Ouest lyonnais : la suspension d’une ligne de fret pousse 9.000 camions sur les routes

Fin décembre, la ligne de fret permettant de rejoindre Courzieu à Sain-Bel a été suspendue par SNCF Réseau. En ce début 2020, certains acteurs locaux craignent que ceci ne conduise à une fermeture définitive de la ligne. Cela entraînerait un report modal de 9.000 camions sur une RN89 déjà saturée.

Est-ce la fin d’une ligne consacrée au fret dans l’Ouest lyonnais ? Fin décembre, SNCF Réseau a suspendu sa ligne permettant de relier Sain-Bel à Courzieu. En cause ? Sa vétusté, indique la SNCF : "Le nombre d’interventions de maintenance curative sur cette dernière était en augmentation".
Lancée en 1876, utilisée jusqu’en 1955 pour le transport de voyageurs, cette ligne est depuis dédiée au transport de marchandises.
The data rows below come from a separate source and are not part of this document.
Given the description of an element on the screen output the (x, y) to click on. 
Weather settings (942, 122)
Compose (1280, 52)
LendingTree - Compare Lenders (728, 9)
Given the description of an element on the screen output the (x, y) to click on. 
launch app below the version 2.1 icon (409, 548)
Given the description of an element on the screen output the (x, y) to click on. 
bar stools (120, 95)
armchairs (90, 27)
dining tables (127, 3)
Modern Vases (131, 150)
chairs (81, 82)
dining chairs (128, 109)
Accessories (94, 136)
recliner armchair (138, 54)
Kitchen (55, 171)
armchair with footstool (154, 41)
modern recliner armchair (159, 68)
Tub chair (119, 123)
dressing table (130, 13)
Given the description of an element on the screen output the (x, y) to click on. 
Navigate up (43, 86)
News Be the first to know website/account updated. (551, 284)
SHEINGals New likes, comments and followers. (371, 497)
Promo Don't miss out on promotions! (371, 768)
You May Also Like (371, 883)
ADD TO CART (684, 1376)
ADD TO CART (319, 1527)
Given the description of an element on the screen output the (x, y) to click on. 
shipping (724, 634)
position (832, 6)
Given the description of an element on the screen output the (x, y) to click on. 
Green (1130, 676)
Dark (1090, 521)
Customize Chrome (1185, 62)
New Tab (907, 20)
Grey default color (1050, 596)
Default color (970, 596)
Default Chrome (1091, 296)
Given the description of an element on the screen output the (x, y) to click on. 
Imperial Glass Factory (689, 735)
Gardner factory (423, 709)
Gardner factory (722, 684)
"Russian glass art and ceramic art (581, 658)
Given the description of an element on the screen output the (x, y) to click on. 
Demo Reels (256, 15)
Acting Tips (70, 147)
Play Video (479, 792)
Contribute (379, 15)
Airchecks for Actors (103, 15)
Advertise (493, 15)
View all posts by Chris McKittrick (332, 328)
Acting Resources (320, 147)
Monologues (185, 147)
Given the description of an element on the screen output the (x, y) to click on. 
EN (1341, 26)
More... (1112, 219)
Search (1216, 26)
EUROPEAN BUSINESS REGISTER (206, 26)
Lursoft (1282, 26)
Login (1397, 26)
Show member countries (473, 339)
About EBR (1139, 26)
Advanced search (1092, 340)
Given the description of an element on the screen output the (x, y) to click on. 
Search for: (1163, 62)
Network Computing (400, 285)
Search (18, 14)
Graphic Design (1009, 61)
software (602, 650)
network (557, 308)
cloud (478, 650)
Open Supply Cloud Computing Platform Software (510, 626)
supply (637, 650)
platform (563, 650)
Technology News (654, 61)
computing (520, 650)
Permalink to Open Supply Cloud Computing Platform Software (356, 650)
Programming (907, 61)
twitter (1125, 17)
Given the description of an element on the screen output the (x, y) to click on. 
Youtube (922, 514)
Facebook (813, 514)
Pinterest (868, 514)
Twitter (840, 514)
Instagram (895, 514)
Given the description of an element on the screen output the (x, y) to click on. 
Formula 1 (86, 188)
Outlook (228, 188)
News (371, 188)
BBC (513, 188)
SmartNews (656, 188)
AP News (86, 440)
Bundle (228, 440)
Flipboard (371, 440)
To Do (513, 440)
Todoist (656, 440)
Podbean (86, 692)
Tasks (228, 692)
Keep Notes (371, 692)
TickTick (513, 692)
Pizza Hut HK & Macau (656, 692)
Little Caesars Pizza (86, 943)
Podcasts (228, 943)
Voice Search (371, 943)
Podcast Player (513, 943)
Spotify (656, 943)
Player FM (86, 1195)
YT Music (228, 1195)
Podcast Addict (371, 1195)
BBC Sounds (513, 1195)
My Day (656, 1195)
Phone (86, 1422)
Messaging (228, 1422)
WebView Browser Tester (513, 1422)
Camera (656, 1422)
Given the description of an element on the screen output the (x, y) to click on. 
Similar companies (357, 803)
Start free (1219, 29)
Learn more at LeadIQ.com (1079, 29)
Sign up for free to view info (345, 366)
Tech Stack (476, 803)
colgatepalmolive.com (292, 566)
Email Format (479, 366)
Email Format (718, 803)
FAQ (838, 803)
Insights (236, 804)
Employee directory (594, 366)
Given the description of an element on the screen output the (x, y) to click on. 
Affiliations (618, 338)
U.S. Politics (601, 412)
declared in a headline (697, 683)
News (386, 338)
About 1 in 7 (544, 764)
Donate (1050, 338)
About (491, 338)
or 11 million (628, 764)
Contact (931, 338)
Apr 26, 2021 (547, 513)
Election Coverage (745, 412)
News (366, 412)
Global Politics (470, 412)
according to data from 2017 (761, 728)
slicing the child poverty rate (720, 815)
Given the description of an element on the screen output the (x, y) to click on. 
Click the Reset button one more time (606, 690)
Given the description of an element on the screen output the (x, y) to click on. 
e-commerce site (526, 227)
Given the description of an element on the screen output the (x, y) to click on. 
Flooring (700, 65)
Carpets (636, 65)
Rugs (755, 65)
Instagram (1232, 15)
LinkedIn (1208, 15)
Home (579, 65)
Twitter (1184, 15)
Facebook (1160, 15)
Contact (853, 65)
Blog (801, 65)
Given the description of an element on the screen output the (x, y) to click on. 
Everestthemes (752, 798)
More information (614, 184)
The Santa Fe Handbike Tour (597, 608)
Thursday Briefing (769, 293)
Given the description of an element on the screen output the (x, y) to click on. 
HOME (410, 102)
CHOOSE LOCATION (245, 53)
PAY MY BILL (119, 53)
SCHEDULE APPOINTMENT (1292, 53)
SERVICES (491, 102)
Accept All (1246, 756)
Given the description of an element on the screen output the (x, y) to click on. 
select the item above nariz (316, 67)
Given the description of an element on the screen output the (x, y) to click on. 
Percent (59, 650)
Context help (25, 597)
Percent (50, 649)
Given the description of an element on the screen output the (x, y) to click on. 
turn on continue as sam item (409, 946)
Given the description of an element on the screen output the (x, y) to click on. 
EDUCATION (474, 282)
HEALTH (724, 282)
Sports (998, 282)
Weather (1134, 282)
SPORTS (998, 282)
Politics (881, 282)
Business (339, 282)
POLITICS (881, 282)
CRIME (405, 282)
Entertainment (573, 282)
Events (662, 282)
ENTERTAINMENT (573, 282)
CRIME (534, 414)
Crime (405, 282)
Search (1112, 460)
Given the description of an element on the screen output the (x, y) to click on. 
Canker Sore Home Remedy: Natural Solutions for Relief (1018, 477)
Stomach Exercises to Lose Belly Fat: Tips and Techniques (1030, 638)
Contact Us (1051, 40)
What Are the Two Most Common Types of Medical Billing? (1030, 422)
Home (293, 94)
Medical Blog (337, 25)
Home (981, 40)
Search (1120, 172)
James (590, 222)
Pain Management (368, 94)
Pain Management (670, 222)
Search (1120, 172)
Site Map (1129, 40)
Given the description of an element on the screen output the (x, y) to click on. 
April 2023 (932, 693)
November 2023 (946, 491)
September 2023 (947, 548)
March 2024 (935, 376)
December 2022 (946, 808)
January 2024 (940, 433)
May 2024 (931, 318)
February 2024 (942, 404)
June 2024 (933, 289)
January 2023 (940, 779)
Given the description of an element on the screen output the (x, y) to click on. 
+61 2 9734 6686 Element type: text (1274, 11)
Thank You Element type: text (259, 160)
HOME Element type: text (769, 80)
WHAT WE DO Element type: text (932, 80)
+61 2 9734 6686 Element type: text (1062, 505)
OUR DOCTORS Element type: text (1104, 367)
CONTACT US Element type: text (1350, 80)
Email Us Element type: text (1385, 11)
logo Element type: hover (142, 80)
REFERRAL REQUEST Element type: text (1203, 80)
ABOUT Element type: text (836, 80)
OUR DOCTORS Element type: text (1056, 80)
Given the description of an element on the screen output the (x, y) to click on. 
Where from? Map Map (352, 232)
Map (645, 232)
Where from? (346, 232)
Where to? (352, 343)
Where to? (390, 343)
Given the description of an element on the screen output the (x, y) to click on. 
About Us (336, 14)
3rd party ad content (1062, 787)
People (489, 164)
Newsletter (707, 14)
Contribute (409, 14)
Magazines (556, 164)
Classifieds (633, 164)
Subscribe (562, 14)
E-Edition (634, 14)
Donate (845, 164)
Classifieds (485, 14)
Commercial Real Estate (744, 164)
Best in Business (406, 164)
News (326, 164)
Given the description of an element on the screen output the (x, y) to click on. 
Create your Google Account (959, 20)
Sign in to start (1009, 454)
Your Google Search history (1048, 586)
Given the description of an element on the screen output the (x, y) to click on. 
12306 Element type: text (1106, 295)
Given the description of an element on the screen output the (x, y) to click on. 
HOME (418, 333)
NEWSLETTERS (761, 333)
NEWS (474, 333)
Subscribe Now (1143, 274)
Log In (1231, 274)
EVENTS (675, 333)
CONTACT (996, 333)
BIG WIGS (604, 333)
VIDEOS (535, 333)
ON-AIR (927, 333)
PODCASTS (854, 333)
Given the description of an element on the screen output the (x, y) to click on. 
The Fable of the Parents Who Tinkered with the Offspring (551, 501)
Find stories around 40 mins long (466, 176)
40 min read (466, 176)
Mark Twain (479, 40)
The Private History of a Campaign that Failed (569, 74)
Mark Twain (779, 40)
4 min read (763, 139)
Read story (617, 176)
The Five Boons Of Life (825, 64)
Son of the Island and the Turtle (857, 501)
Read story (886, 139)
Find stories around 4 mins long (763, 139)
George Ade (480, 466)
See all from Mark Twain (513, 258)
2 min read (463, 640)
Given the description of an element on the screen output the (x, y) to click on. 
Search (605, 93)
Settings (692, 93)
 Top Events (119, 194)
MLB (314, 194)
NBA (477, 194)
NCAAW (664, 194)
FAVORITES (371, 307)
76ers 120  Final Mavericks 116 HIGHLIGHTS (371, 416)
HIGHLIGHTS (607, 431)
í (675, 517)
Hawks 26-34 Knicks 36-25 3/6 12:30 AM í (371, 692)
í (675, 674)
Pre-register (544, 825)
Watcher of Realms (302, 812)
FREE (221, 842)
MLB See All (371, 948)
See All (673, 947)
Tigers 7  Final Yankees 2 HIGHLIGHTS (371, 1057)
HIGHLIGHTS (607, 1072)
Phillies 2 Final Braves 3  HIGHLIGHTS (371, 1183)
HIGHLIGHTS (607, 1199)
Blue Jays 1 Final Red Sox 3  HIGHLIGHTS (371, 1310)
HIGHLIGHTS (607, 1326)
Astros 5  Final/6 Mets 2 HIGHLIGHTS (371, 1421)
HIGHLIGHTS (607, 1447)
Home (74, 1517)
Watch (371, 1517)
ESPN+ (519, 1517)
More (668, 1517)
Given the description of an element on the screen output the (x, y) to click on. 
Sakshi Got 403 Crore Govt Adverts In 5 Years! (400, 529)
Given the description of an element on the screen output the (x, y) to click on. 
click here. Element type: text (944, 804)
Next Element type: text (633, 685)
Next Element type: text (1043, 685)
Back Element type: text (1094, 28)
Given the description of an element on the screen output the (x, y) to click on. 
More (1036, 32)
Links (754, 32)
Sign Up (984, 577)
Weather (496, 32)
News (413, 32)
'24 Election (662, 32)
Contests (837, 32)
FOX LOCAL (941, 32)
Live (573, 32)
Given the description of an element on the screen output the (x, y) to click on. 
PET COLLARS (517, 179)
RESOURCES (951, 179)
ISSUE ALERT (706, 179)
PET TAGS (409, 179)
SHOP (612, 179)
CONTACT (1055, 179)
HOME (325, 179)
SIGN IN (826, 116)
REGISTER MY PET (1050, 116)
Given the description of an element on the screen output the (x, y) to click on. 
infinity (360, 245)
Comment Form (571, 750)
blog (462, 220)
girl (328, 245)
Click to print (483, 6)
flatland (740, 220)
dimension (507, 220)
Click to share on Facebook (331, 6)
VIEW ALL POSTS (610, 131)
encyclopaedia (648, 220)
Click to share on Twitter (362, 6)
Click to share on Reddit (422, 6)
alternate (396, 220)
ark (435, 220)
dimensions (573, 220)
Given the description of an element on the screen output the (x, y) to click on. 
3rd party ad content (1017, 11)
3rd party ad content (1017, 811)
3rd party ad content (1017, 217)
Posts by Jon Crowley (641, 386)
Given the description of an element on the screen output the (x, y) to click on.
Dans le pays de l’Arbresle, elle était utilisée par les carrières Lafarge de la Patte. Environ deux trains par semaine circulaient sur ses rails pour un tonnage moyen transporté de 70.000 tonnes par an. Un nombre qui ne cessait de baisser depuis plusieurs années du fait des difficultés connues par la ligne.
Une situation qui préoccupe le député Thomas Gassilloud (LR). Lors d’une intervention à l’Assemblée nationale le 11 décembre, l’élu de la 10e circonscription du Rhône s’est inquiété des conséquences de cette fermeture pour la circulation dans la région de la Brévenne. D’après ses calculs, entre les allers et retours aux carrières, elle va renvoyer "9.000 camions par an" sur les routes. "Alors que l’ancienne RN89 est déjà largement congestionnée aux heures de pointe notamment pour traverser la ville de l’Arbresle, commente le député. De plus, si la livraison commence par camion, elle se terminera par camion". Autant dire que les marchandises feront toute la route en camion. Il n’y aura plus de liaison ferroviaire entre l’entreprise et le réseau ferroviaire.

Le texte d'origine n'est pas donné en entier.